One element of the series which is still just as phenomenal as ever is the intricate writing which goes into every single episode. The crafting of each and every line of dialogue is magnificent in how it all connects and links not only to the common themes or topics within the episode but to things linked with specific characters and lines from previous episodes. The dialogue is all so smart from the random quippy quotes that garner a good laugh to Lemony’s narration in which you might learn a thing or two about the english language. I love it as it greatly rewards those who pay attention to every moment and adds another layer to the series. The story of every episode is so tight and contained but also so connected to the wider universe that it’s impressive in how it’s all pulled off. Each episode can introduce and feature new characters both good and bad who you feel like you know despite only just meeting them then and there.
This level of interconnectedness not only enhances how the story is told or how the dialogue is received but also how the comedy and humour is delivered. There’s a some subtle visual comedy, and some obvious attempts at hart hitting jokes but the real quality humour comes naturally through the intelligent dialogue that catches you off-guard. The dialogue is so quick from every character that a lot of the humorous lines are very ‘blink and you’ll miss them’ sort of things but the satisfaction from picking them up is like no other. It’s quick, it’s witty, and it’s unique in how the style of humour here can be so dumb but also so intelligent at the same time. That must be why I respond to it so much.

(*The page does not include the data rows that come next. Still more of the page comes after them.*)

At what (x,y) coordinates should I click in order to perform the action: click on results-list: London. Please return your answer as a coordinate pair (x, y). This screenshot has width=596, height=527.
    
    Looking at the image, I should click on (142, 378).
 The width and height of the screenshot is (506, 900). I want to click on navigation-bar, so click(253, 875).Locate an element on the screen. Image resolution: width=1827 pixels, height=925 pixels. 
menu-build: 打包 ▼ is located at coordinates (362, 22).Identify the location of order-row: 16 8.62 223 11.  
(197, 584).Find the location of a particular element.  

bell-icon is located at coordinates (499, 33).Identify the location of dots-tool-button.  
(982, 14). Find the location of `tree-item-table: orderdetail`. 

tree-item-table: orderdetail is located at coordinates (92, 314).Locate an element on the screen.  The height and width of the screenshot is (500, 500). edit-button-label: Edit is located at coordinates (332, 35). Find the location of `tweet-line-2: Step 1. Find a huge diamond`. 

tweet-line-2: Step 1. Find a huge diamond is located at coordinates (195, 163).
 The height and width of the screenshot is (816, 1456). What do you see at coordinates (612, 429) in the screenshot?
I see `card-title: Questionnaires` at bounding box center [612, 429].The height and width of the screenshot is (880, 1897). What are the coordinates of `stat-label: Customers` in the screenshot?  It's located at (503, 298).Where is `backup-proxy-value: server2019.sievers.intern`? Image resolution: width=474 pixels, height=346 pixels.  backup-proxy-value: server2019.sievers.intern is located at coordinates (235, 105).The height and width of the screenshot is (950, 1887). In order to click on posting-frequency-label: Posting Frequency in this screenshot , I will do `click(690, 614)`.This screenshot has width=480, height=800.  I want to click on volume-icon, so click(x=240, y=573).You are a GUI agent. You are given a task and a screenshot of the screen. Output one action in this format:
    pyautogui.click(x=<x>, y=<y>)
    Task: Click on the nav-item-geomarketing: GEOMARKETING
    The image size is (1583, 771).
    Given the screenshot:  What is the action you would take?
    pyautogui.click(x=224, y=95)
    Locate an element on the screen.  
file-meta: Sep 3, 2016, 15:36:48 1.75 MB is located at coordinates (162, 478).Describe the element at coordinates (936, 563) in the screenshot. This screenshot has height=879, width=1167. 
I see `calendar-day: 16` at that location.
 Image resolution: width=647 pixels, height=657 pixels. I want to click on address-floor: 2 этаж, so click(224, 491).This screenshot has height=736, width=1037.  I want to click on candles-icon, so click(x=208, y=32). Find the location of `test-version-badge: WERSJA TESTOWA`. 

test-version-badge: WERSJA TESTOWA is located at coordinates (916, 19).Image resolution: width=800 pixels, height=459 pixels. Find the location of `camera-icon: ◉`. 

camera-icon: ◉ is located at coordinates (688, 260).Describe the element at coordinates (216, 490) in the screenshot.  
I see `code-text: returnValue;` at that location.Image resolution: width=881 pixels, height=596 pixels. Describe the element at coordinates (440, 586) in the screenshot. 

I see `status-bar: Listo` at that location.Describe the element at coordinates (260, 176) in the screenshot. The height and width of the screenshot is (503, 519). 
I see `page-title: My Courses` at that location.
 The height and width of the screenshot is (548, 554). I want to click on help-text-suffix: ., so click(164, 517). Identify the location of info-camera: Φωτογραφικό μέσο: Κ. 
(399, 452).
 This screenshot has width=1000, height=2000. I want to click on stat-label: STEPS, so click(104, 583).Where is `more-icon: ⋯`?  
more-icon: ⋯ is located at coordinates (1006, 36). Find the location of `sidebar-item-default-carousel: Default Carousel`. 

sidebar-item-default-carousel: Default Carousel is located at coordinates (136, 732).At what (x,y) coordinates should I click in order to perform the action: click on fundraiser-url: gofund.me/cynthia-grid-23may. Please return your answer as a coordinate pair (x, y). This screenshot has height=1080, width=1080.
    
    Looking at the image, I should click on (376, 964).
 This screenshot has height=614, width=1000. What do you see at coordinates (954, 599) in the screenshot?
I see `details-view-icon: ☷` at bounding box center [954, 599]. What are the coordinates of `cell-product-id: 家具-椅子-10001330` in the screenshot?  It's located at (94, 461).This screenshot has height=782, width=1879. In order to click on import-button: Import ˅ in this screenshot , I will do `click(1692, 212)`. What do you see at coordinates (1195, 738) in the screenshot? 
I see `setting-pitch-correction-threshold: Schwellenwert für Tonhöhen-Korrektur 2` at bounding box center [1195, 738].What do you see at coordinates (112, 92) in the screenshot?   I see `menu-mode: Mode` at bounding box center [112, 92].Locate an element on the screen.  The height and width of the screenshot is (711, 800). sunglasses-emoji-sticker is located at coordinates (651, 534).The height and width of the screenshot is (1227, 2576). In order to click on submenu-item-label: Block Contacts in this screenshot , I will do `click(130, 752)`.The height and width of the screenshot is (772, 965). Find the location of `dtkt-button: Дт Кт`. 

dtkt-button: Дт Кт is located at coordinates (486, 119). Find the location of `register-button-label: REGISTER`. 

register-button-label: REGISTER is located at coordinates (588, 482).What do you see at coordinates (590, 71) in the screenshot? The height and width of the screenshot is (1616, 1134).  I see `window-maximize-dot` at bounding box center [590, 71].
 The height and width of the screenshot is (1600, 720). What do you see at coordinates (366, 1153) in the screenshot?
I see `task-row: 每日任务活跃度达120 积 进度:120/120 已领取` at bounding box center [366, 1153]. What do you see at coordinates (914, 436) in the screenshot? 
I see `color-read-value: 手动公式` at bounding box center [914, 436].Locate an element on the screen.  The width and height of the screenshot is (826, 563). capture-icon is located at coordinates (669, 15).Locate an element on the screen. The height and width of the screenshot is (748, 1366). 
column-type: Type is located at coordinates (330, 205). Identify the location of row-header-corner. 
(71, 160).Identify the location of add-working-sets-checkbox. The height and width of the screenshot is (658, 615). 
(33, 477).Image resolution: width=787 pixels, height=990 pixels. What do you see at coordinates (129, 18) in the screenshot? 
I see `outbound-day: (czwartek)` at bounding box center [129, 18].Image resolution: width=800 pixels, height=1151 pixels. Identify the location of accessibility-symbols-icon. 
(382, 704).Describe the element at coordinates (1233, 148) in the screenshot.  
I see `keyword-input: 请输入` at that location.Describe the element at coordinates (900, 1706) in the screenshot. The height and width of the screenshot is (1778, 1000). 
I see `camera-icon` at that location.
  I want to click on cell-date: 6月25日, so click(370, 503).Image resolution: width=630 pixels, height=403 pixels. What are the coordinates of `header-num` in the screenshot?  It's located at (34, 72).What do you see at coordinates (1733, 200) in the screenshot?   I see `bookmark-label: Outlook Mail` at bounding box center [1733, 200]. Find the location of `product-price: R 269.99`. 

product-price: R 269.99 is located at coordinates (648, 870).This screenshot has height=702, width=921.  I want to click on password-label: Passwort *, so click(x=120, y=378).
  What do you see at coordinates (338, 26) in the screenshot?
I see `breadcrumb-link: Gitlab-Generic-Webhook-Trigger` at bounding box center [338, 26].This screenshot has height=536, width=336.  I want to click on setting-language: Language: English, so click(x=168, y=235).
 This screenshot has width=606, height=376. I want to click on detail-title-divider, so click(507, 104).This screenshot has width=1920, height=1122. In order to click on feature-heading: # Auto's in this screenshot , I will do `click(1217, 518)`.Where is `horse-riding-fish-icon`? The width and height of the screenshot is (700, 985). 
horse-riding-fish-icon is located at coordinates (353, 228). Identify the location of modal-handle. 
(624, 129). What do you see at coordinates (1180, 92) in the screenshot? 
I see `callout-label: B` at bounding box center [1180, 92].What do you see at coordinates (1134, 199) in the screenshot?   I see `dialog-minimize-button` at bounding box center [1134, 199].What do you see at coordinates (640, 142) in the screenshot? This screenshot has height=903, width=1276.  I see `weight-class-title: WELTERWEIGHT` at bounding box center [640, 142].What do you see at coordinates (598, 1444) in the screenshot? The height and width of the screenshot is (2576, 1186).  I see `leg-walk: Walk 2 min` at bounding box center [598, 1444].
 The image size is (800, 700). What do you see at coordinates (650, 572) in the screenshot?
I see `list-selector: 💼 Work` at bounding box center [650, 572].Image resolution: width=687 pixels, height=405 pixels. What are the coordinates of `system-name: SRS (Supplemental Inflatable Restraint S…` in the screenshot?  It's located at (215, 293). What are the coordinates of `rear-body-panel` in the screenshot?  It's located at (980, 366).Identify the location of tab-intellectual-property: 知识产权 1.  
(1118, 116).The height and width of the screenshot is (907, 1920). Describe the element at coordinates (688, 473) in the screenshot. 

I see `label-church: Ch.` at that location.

The performances this season are top notch just as before from both the main recurring cast and the secondary cast. The young Malina Weissman and Louis Hynes who portray Violet and Klaus Baudelaire have grown with their characters over the years and they’ve become synonymous with the roles by now. By this season they have such a great grasp on their characters’ personalities and what makes them tick that it makes watching them all the more enjoyable. Speaking of growing into their character, Presley Smith who has portrayed the young Sunny Baudelaire since season 1 has grown so much that I believe this season she is even credited as the voice of her character where previously Tara Strong had that job. Much of her actions may be aided by cgi but it’s great seeing the young kid have fun in the role. But I mean, the star of the show is no doubt Neil Patrick Harris as the nefarious Count Olaf who continues to astound me with how synonymous he is with the character as he literally disappears into the role. So many of the great moments come through Harris to where without him this would be a ‘series of fortunate events’ and we can’t have that.
Some of the more featured supporting roles this season include Lucy Punch‘s infuriatingly fun Esmé Squalor and Kitana Turnbull‘s just straight up infuriating Carmelita Spats. They bring some more diversity to the villains of the season which is a change of pace from Olaf’s usual henchmen. The presence of the Snickets in the form of Kit (Allison Williams) and Lemony is always a pleasure as this is in part their story too. Allison Williams is a star in this season and I thoroughly enjoyed every second she is on screen because she brings this energy to all of her scenes no one else can. She’s the best new addition to the season.
So with that we close out a wonderful series with a finale that does the entire three seasons justice and puts out a delightfully satisfying ending. Everything in this series that was good in the beginning has only continued to get better and this is not a series I will forget anytime soon. This season was thoroughly enjoyable in the lead-up to the end and I can see myself rewatching it and the previous seasons at some point in the future. I absolutely recommend this show to anyone who would appreciate its style of humour as it’s well worth the unfortunate adventure.